# My Turtle Collection (Gonna love the names!)



## mercymoon (Aug 29, 2008)

So I am up to three turtles now "Flavor Flav"
a red ear slider hatchling I found and my two craigslist.com yellow ears "Coolio" (the biggest) and "Young MC" (middle sized). Turtles are great 
pets and really easy to care for if you don't mind cleaning atank out ever so often because dirty water and tending to smell.


Here are some pictures, their shells are so pretty!


----------



## WonderPup (Oct 26, 2008)

Awwwww they are so cute! I miss my turtle. Those were the days.
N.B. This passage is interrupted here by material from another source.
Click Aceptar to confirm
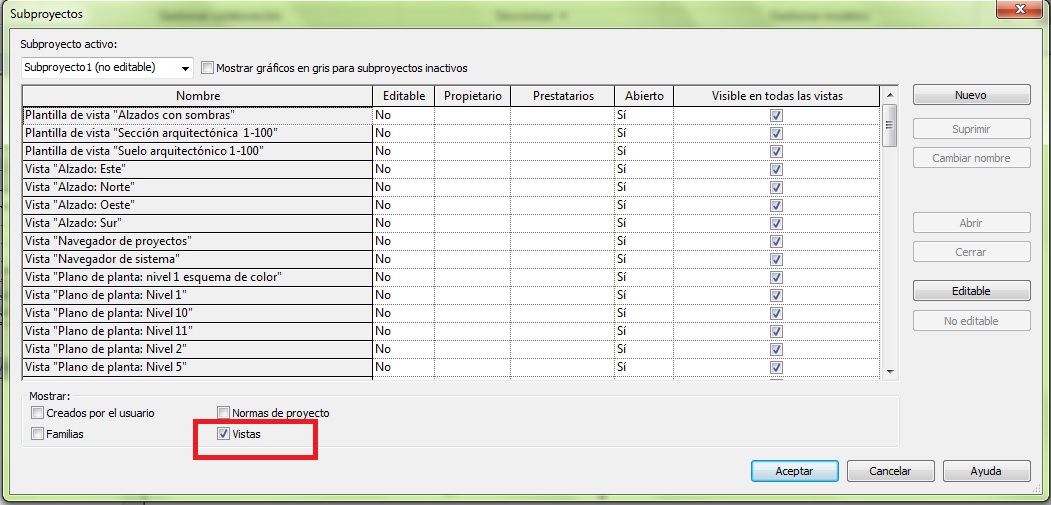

Ha, I made an outdoor pond for my Bob and wouldn't you know the little sucker escaped and headed into the wild. Didn't feel tooo bad about it though since he was wild caught, (not by me, but by the person who gave him to me several months after the fact). He was such a neat little pet, though he wasn't very friendly lol. 
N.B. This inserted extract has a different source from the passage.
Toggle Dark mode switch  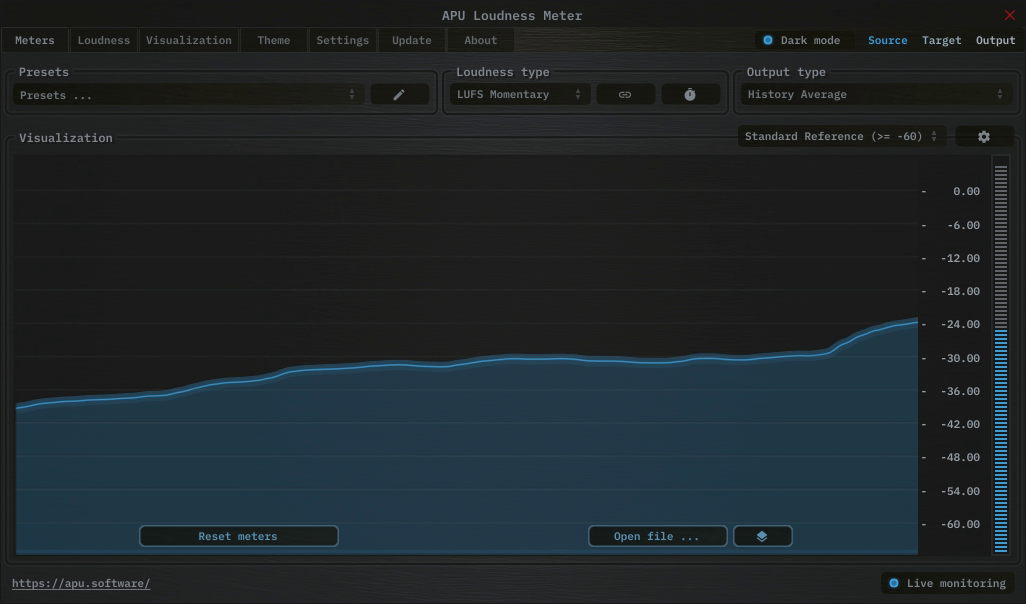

I notice though that you don't have a UVB light, only a heat lamp. If you're keeping them indoors they need the UV light to make vit. D for themselves. We did ours really cheap and got one of those under cabnet lights that you can screw to the bottoms of cabnets for addition lighting. It sat across the top of the tank perfectly. Then we went to the petstore and got the UV bulb to go in it. 

Another way to keep them clean is to feed them in another tank outside of the regular tank, this helps a bit and puts less stress on the tank filtration, which you also need.


----------



## mercymoon (Aug 29, 2008)

Thanks for the advice, any is appreciated! I will 
look into getting those items for the tank as well 
in due time.


----------